The head of the U.S. Securities and Exchange Commission (SEC) expressed support for his agency’s enforcement efforts against digital asset and cryptocurrency companies during testimony Tuesday before the Senate Committee on banking, housing and urban affairs.
Gary Genseler’s comments came a day after the SEC announcement charges against New York-based GTV Media and Saraca Media for making an unlawful unregistered offer of a digital asset security called G-Coins or G-Dollars.
GTV and Saraca, as well as Guo Media, based in Phoenix, Ariz., Were further charged with carrying out an unlawful unregistered offer of GTV common stock.
The companies agreed to pay more than $ 539 million to settle the SEC’s action.
The SEC chairman today told lawmakers that the SEC needs additional employees and legislation to manage cryptocurrency compliance. Gensler did not go into details, and committee members did not follow up. Today’s digital currency markets look like they were 90 years ago, when the federal government had little oversight and investors had no recourse, he said.
What is digital currency?
The question that senators from both sides have asked is whether digital assets and cryptocurrency are securities.
A key controversy during the two-hour hearing revolved around the definition of securities. Senior committee member Republican Senator Pat Toomey of Pennsylvania asked Gensler which digital assets are defined as securities and which are not.
âThere are a small number that are not. And many are, âGensler replied, adding that the SEC views most digital assets as security under the Howey Test, a 1946 U.S. Supreme Court ruling.
Howey’s test defines a title as an investment contract where “the investment of money in a joint venture with a reasonable expectation of profit to be derived from the efforts of others”.
In addition, the High Court has declared that a security is subject to US securities laws.
The nearly 75-year-old opinion is outdated because it does not deal with digital assets.

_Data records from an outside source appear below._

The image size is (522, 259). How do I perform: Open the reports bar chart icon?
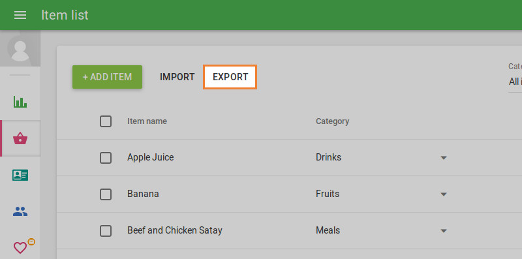click(x=20, y=102)
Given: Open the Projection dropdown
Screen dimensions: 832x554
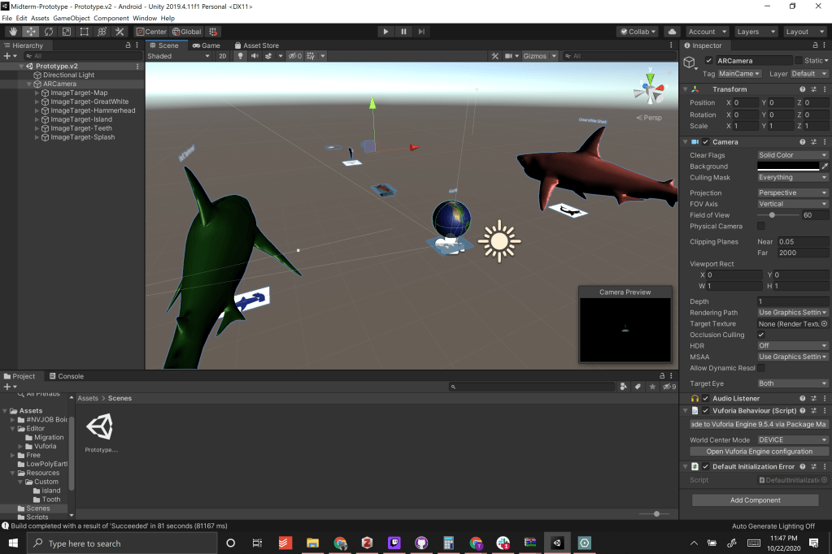Looking at the screenshot, I should (x=792, y=193).
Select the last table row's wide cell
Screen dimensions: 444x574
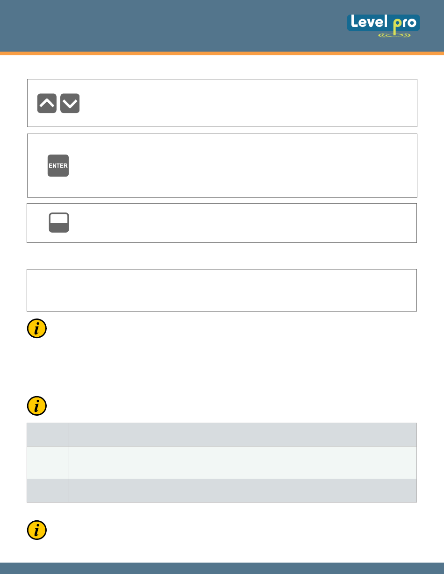click(x=243, y=490)
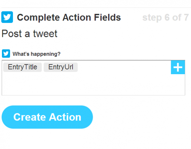Click the Twitter bird in the page header
This screenshot has height=149, width=191.
(x=7, y=17)
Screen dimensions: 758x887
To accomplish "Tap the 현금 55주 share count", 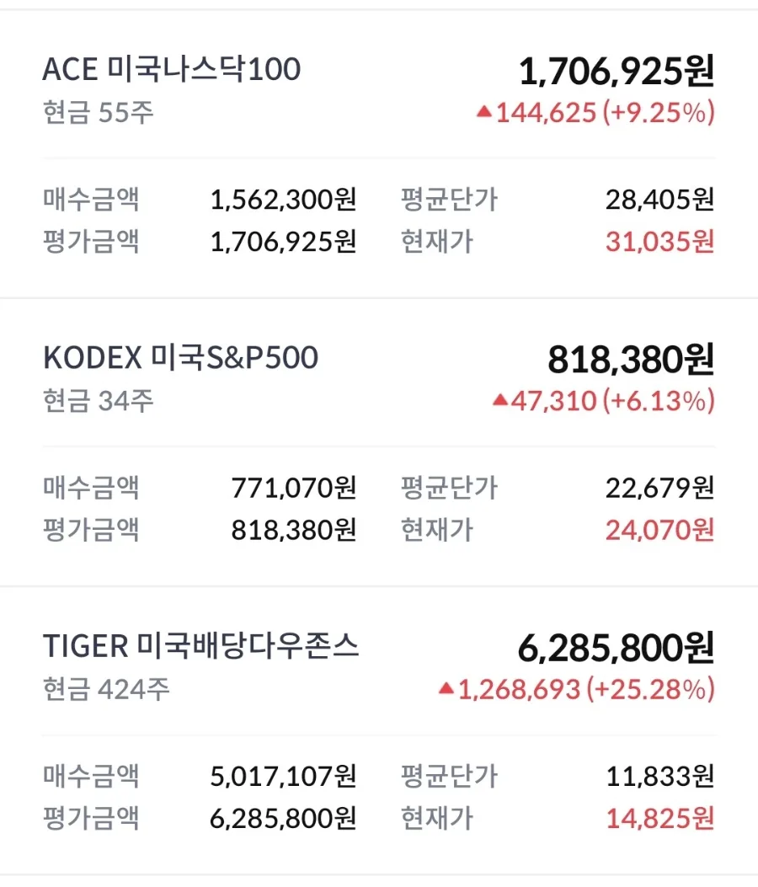I will click(99, 112).
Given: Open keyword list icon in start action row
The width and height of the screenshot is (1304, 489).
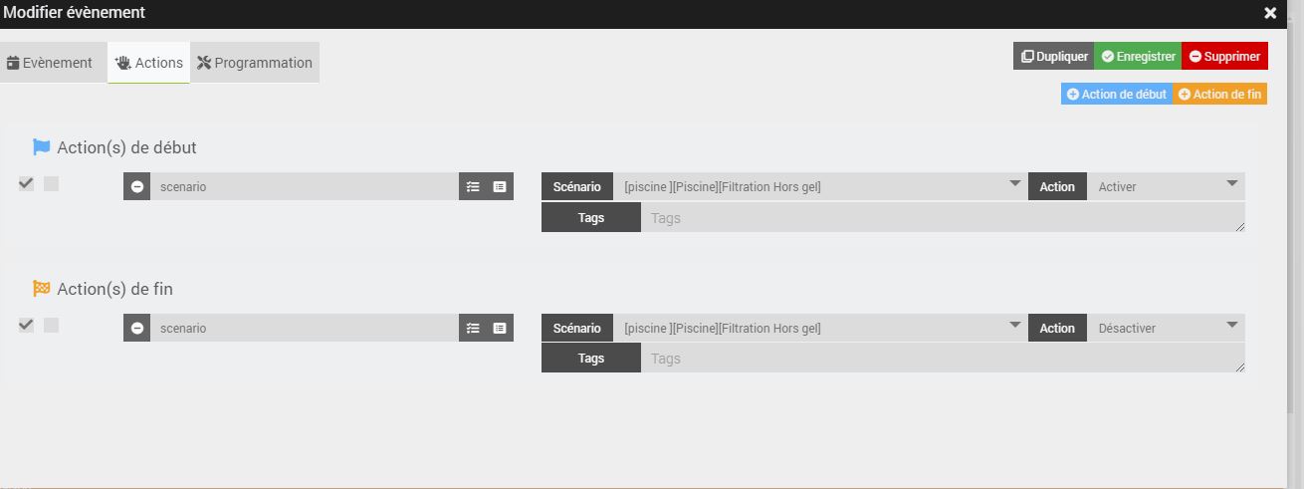Looking at the screenshot, I should click(473, 186).
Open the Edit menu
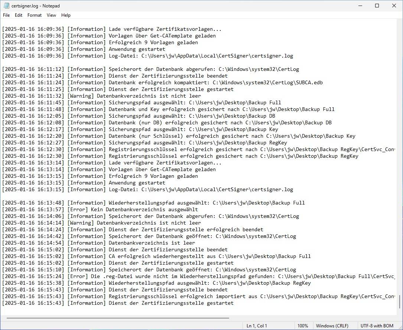403x330 pixels. pos(19,15)
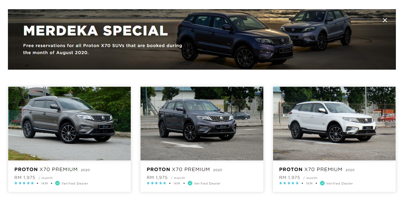Viewport: 402px width, 201px height.
Task: Open the grey Proton X70 photo
Action: coord(69,123)
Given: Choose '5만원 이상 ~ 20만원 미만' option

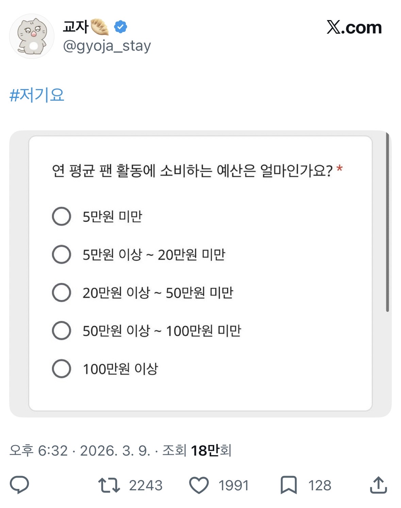Looking at the screenshot, I should click(x=62, y=255).
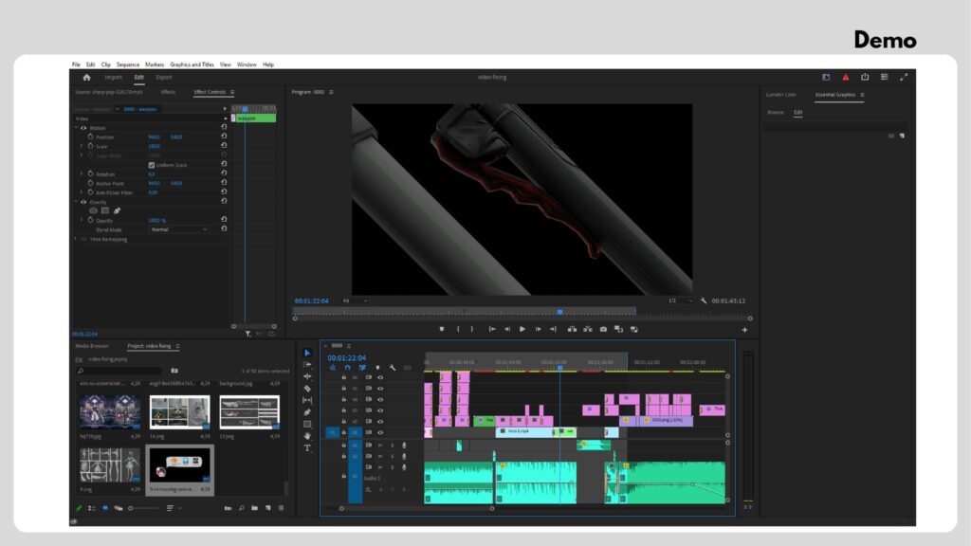The image size is (971, 546).
Task: Switch to the Hand tool
Action: [x=307, y=438]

Republicans have repeatedly stated that they want to see clear guidelines and definitions on what constitutes cryptocurrency and digital assets. They claim the SEC hasn’t done enough to issue guidance in recent years.
A different approach
Members of the Republican committee have also expressed concerns about the SEC’s treatment of cryptocurrency companies. Senator Steve Daines, R-Montana, said the commission “needs a lighter touch” when dealing with the cryptocurrency industry.
In response, Gensler said the SEC is not taking a heavy hand on the industry. Instead, the agency asks companies to register with the SEC and follow its rules and regulations. When SEC officials meet with the cryptocurrency industry, “we ask them to work in an environment of investor protection,” the president said.
Daines expressed concern that the âheavy handâ approach will send jobs overseas, adding that âAmerica could be a leaderâ in the cryptocurrency arena. Emails to cryptocurrency groups researching the number of Americans currently employed in the industry were not immediately returned on Tuesday.
Technology, Republicans on the committee said, is key to a healthy economy and cryptocurrency is a vehicle for advancing personal wealth and entrepreneurship.
Speaking in general terms, Senator Cynthia Lummis, R-Wyoming, asked where the agency stands when it comes to technology.
âI think it’s the heart of our economy. Look at the last 90 years in the markets,â Gensler replied.
Lummis was a major sponsor of a failed Senate amendment to revamp language favorable to the cryptocurrency industry in the $ 1 billion infrastructure bill. She asked what is preventing the SEC from acting on digital currency,
In addition to personnel and funding issues, Gensler said there were accountability gaps between federal agencies that oversee digital asset markets. For example, should federal agencies that regulate banks, the SEC or the Commodity Futures Trading Commission (CFTC) also regulate digital assets? To support his argument, Gensler pointed out that the CFTC has oversight, but little enforcement powers.
Gensler said the SEC’s approach is to protect investors. The agency has taken enforcement action against digital access companies that failed to register with regulators after selling digital assets to consumers.
âThis Congress could change the laws, but the laws we have now have a very broad definition of a title,â he said. “There is a very specific litany of instruments that constitute titles.”
Senator Elizabeth Warren, D-Massachusetts, cited the sharp drop in the prices of Bitcoin and other digital assets last week and sellers being offline for hours, not allowing investors to sell their assets.
âWhat options did they have to sell their investment? ” she asked.
Gensler shook his head, saying cryptocurrency is a “highly speculative class” of investment.
Within the SEC
The two Republican SEC commissioners agreed with GOP committee members that the current rules are ambiguous.
âThere is an obvious lack of clarity for market participants regarding the application of securities laws to digital assets and their trading, as evidenced by the requests for clarity that each of us receives and the constant communication with the Commission staff for lack of action and other relief, âCommissioners Hester Peirce and Elad Roisman wrote in a declaration.